TEXT: Matthew 1:16-17; Luke 2:25-32
MESSAGE: “Shaped by a Promise”
“The celebration of Advent is possible only to those who are troubled in soul, who know themselves to be poor and imperfect, and who look forward to something greater to come.” Dietrich Bonhoeffer
“…while the Bible is not uniform, it is unified…the books of the Bible (like the organs of a body) look different, yet are interconnected…underneath and undergirding all of these…is the motif of God’s grace, his favor and love to the undeserving. Don’t we see the grace of God in every book of the Bible?” — Dane Ortlund
Q: How are God’s people shaped by His promise?
By…(1. Passing it down 2. Waiting for it 3. Joyfully receiving it)
1. Passing it down (Matthew 1:16-17)
“…and Jacob the father of Joseph, the husband of Mary, and Mary was the mother of Jesus who is called the Messiah. 17 Thus there were fourteen generations in all from Abraham to David, fourteen from David to the exile to Babylon, and fourteen from the exile to the Messiah.”
“God writes with a pen that never blots, speaks with a tongue that never slips, acts with a hand that never fails.” – Charles Spurgeon
“Matthew’s genealogy includes the outcast, scandalous, and foreigner. The family Jesus comes from anticipates the family he has come for.” — Sam Allberry
2. Waiting for it (Luke 2:25-26)
“Now there was a man in Jerusalem, whose name was Simeon, and this man was righteous and devout, waiting for the consolation of Israel, and the Holy Spirit was upon him. And it had been revealed to him by the Holy Spirit that he would not see death before he had seen the Lord’s Christ.”
3. Joyfully receiving it (Luke 2:27-32)
“And he came in the Spirit into the temple, and when the parents brought in the child Jesus, to do for him according to the custom of the Law, he took him up in his arms and blessed God and said, “Lord, now you are letting your servant depart in peace, according to your word; for my eyes have seen your salvation that you have prepared in the presence of all peoples, a light for revelation to the Gentiles, and for glory to your people Israel.”
“Jesus is not just the beginning of the New Testament but also the fitting climax of the Old…Jesus came into our world as a man to embody grace.” —Preston Sprinkle
TAKEAWAYS: How can we apply God’s promise? Let’s ask…
* Am I passing down God’s promises or my brokenness?
* Am I more focused on what I’m asking of God or what God is asking of me?
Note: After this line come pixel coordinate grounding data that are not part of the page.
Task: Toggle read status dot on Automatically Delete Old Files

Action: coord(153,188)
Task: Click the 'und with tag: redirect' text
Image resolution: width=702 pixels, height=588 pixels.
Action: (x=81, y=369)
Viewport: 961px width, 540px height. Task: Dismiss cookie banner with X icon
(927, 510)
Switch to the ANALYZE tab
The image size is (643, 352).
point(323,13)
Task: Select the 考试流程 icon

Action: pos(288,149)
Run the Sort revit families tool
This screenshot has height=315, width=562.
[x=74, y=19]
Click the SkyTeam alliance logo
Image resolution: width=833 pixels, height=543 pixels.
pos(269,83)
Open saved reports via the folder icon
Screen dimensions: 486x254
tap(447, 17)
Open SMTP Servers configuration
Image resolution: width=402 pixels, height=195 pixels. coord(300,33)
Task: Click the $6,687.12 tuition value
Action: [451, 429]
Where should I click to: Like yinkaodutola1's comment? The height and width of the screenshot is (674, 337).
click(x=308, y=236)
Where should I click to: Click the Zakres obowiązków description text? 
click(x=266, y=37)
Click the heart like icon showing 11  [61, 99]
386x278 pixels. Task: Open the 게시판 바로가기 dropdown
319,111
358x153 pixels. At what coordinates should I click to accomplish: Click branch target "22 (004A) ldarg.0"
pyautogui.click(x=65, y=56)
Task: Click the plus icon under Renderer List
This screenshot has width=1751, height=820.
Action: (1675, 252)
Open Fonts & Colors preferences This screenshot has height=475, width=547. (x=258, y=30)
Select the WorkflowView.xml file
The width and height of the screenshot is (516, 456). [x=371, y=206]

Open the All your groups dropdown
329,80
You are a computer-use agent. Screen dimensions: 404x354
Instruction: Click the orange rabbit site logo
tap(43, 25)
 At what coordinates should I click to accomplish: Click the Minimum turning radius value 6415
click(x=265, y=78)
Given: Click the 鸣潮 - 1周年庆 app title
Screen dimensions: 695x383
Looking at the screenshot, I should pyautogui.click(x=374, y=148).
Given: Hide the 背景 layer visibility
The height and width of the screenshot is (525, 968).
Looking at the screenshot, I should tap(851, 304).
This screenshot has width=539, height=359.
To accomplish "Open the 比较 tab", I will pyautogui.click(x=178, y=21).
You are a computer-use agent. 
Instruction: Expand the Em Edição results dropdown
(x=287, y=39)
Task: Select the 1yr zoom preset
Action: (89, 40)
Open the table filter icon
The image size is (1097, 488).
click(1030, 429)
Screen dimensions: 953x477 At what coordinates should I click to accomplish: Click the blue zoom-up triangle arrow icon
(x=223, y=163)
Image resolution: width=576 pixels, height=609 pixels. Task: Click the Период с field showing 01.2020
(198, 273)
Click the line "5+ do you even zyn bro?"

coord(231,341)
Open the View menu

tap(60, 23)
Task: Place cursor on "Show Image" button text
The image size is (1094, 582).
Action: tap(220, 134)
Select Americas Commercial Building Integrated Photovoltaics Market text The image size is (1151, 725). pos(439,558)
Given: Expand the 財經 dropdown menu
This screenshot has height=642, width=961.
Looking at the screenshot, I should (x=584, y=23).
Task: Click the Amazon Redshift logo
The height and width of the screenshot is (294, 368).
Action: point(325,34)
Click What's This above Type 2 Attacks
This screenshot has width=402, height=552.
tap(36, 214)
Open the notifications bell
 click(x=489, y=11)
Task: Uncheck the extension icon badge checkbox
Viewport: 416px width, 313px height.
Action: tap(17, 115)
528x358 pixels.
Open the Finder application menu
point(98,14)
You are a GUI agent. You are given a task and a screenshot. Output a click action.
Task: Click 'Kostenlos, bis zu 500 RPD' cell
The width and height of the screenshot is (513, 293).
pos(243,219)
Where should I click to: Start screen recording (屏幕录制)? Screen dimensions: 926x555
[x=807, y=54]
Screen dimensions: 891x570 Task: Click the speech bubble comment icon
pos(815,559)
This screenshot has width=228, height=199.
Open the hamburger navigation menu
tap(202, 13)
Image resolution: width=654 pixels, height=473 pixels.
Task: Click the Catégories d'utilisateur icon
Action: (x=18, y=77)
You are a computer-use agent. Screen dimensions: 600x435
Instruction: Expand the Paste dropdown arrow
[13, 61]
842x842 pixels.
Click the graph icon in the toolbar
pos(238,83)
“…if our spiritual blessings were premised only on our asking of God, some of us would not be very blessed at all. The grace of God, precisely because it is not about our merits, seems to give and give and give again, sustaining and providing, blessing and protecting, providing and supporting so far beyond the projection of our asking, and absolutely beyond our deserving. This is first a story about what God asks of people: of a young Mary, an unknown Joseph, a rustic Zechariah, and a disappointed Elizabeth. Faith was asked of the wise men, trust was asked of the shepherds. Patience was asked of Simeon and Anna. We should be undone and humbled by the asking of God of us, by the divine invitation that would come to us and ask us, unfitted as we are…to participate in His plans, to be partners in His ventures, to be co-workers in His mission.” — Stuart McAlpine
* Am I trusting God for something that will outlive me?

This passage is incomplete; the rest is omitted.